The second prison would be for the ones who didn't learn from their first mistake. From sun up to sun down they would be making road pack from big rocks. NO TV, etc. Just work them until they have served their full time.
The third prison would be a concrete wall and a firing squad. They didn't learn after two mistakes, society doesn't need or want them.
I know the bleeding hearts will find all kinds of excuses about this, but if it isn't tried, how do you know this wouldn't work.
As I wrote earlier, I have some big problems with this referendum, and I would usually be supportive on this kind of measure. On one hand, the state feels it necessary to offshore work to other countries to save costs, while on the other it desires to outsource inmate labor. What I can foresee is a situation where there are no jobs left domestically other than prison industry jobs, either as guards or inmates.
Crime is down, but we're incarcerating people at a prodigious clip, making us number one in the world in the numbers and percentage of people incarcerated. I could be wrong on this, but the prison industrial complex ranks second only to the military industrial complex in the amount of public resources devoted. Many states are spending more on the prison industrial complex than they do on higher education.

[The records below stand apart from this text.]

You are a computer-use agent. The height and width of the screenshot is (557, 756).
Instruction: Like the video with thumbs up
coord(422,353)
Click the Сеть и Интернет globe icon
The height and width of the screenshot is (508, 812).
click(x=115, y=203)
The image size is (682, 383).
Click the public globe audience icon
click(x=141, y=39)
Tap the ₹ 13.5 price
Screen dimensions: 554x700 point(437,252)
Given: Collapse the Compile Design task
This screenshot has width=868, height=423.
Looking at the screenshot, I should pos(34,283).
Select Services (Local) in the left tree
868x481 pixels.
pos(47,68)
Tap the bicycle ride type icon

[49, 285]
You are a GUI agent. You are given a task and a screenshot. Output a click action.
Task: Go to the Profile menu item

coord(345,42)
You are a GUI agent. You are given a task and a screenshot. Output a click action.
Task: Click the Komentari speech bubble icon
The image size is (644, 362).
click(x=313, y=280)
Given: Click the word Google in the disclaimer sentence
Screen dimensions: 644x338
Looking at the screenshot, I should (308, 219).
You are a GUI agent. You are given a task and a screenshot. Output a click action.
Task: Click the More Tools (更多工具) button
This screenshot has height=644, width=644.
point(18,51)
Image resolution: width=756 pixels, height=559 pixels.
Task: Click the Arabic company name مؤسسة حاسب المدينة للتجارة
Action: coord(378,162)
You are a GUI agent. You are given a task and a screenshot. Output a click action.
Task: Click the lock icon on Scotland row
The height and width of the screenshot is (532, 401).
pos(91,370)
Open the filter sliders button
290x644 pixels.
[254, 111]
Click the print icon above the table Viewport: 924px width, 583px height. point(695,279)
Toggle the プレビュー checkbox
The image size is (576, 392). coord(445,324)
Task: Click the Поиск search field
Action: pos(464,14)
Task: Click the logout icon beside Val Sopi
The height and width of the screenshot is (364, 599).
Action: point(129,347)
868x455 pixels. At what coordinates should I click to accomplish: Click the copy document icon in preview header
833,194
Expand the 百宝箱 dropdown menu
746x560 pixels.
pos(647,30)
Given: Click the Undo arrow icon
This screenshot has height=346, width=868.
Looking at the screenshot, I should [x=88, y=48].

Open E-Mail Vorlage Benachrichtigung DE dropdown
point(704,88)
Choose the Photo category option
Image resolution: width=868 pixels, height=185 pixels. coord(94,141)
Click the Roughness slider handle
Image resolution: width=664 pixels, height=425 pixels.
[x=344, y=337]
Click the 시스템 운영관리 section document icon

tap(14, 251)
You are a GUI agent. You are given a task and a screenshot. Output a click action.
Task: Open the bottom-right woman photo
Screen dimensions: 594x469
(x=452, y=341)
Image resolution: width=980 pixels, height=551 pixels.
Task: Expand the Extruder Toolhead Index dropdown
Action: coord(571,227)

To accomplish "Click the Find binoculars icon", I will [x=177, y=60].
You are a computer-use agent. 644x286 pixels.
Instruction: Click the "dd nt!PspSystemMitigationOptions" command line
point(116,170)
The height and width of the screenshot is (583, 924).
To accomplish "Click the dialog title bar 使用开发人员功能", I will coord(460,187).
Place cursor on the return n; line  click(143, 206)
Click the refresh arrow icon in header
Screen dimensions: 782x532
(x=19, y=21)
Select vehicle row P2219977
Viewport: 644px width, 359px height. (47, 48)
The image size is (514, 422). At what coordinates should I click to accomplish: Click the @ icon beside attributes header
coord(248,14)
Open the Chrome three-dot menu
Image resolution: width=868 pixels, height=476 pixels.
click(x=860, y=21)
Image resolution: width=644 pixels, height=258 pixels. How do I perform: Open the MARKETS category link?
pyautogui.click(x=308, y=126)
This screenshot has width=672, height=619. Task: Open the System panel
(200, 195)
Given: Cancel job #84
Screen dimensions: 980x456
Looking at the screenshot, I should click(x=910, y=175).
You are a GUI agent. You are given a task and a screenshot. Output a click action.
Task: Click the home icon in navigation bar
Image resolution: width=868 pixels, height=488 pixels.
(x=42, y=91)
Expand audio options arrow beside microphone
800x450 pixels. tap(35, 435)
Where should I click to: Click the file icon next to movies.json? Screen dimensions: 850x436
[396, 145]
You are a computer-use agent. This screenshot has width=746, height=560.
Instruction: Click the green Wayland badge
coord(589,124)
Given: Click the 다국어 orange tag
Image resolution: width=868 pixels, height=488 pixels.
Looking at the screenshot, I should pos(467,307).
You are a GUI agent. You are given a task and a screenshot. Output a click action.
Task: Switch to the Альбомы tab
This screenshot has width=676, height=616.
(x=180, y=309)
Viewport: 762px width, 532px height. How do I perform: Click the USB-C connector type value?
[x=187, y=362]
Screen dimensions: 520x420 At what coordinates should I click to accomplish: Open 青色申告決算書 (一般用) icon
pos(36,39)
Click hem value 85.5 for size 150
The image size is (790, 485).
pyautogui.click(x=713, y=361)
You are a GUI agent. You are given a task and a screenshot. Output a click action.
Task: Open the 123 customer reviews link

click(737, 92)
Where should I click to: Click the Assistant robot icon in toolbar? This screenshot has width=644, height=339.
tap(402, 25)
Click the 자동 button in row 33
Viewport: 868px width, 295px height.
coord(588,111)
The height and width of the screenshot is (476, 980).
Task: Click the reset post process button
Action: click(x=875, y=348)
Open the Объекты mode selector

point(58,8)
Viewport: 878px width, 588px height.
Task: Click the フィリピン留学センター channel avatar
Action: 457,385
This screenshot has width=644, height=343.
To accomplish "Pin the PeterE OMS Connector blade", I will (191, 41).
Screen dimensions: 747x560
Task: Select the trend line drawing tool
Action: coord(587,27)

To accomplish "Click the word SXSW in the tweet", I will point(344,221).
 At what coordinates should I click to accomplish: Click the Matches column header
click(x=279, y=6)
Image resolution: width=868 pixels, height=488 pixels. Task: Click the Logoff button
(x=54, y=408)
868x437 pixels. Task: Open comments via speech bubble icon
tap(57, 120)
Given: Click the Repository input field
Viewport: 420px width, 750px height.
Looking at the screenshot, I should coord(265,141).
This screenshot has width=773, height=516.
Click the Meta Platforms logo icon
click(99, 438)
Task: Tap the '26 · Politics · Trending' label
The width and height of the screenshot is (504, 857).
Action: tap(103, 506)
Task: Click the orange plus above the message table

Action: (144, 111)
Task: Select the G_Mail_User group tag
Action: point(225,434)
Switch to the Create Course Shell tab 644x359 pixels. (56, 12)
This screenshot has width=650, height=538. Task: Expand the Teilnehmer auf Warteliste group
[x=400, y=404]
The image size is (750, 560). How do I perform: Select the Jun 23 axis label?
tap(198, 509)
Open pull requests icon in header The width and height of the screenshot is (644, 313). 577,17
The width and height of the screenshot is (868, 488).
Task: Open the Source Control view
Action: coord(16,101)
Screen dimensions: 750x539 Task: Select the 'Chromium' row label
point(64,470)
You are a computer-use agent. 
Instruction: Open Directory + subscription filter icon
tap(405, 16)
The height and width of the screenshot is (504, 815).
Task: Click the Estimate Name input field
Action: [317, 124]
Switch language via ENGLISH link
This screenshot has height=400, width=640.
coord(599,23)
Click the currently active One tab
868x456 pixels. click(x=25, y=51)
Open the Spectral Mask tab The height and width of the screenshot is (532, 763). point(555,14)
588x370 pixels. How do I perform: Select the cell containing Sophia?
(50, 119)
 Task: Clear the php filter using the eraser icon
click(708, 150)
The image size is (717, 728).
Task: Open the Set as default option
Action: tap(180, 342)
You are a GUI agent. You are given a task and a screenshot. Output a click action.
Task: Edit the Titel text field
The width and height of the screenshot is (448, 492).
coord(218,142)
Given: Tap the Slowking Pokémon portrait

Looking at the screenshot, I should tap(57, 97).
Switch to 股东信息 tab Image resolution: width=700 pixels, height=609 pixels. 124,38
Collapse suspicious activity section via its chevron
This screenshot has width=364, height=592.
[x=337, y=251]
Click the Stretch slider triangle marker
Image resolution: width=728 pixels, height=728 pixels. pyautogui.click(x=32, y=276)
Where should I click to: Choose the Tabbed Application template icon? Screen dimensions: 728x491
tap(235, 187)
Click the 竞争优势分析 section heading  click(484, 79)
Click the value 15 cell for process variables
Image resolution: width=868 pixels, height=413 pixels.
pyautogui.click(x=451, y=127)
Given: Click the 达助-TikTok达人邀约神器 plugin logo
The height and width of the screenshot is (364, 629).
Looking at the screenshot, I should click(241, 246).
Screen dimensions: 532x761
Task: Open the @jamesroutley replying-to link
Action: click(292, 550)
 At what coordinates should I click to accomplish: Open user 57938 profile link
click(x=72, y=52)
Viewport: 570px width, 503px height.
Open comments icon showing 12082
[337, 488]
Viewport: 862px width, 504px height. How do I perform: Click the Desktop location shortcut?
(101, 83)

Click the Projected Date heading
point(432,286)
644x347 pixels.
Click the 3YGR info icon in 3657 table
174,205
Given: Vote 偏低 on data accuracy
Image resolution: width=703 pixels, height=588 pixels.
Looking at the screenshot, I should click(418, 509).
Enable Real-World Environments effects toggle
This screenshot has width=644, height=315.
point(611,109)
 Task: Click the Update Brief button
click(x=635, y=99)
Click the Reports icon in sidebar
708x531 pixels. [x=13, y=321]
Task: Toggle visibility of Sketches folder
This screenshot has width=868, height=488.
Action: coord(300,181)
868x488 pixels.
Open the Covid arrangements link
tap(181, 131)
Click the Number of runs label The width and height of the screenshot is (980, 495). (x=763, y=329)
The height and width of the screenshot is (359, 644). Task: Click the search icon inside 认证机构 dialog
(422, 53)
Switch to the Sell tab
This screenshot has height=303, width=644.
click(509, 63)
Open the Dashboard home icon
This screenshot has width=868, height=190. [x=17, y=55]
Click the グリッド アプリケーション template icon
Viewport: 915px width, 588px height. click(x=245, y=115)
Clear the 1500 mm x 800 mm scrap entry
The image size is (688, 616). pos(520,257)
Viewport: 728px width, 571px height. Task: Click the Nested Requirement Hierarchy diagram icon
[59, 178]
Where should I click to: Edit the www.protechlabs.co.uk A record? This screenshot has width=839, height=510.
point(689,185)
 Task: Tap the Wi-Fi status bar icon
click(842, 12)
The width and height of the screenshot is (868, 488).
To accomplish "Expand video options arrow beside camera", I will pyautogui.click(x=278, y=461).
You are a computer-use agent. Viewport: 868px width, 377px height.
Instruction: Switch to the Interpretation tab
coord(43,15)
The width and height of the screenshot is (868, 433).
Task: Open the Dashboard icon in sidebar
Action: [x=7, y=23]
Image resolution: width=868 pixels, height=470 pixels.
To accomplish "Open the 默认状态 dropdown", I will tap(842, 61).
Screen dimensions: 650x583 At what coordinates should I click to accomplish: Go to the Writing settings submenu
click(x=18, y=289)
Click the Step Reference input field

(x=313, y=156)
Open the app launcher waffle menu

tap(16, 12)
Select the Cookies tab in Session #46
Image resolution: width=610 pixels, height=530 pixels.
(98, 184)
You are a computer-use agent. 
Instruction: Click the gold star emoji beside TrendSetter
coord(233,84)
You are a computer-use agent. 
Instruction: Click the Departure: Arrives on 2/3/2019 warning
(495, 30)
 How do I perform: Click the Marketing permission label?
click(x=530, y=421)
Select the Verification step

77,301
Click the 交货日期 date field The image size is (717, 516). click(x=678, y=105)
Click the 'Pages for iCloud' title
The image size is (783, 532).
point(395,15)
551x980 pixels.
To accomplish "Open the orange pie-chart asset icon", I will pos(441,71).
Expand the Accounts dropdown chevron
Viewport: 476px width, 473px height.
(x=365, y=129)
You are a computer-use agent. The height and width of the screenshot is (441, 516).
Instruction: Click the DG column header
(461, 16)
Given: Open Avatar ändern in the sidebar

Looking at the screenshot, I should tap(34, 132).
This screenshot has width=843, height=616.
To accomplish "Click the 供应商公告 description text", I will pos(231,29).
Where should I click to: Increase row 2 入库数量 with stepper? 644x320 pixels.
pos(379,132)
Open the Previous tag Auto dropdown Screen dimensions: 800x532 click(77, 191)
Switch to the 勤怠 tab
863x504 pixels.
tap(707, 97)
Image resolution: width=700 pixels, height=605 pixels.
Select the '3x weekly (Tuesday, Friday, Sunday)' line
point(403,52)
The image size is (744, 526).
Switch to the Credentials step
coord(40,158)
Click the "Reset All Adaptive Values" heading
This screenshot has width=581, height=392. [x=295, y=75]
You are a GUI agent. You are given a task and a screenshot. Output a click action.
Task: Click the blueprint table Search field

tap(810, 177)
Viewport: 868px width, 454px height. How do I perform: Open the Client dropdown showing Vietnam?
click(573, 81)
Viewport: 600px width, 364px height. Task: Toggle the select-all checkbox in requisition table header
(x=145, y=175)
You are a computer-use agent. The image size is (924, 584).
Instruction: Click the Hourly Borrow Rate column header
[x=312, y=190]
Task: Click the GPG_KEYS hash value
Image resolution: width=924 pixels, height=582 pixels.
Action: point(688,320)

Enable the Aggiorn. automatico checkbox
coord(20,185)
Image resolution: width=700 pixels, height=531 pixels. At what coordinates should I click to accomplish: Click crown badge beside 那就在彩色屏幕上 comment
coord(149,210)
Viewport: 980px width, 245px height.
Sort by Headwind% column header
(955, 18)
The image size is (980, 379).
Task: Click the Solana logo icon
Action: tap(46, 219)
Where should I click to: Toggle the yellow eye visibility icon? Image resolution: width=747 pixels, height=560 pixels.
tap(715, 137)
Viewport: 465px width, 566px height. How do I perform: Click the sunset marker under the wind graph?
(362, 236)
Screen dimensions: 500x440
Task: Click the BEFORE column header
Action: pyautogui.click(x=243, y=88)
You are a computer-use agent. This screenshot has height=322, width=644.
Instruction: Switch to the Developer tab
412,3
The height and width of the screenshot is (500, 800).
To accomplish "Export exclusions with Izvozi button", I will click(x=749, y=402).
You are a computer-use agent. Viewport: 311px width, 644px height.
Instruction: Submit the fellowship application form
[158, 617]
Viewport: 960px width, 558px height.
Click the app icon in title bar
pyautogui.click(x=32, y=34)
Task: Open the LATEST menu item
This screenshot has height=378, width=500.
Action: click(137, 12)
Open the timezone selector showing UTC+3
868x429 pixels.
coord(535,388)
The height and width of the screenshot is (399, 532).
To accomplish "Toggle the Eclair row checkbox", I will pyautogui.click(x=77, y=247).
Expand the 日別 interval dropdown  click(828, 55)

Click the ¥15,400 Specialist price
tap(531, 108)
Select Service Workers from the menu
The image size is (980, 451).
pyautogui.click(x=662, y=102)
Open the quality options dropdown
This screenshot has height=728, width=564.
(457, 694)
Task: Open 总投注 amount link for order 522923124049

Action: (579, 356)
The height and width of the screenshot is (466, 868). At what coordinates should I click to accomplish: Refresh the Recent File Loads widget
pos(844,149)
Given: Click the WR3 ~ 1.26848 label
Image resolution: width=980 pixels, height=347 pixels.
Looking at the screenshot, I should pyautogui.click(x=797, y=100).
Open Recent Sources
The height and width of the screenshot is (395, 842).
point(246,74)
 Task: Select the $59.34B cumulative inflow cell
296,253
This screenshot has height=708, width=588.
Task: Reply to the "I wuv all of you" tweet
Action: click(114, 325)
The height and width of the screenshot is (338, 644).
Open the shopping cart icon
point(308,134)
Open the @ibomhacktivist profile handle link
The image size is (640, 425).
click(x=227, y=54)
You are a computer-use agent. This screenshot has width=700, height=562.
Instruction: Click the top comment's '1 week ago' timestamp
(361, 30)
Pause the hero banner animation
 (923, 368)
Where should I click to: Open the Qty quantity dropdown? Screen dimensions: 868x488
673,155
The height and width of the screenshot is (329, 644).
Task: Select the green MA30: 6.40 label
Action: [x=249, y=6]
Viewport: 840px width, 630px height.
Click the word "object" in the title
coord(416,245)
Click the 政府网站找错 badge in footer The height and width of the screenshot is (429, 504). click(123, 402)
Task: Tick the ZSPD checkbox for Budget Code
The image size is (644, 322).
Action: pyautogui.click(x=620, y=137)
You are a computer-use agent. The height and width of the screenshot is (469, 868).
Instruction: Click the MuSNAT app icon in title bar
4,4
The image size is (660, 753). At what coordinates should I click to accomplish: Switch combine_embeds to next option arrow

That's the truly criminal thing.
The big increase in prison population is because of drugs. Maybe this problem should also be looked at outside the box. Or do you also have a problem with that.
Why are so many people going to jail for common drug offenses? Do people really need to be in jail for drugs? Really? Or do they need drug treatment? Now that would be thinking outside the box.
Look, back in the day, I thought it would be an excellent idea to just round up all the offenders and send them to a fence-less work camp in Malheur County, Southeastern Oregon. If they escape, oh well, no water to drink for a hundred miles.
Back in the real world, we've got to do something about a burgeoning prison industrial complex. Cuz locking people up forever for simple drug offenses isn't going to work.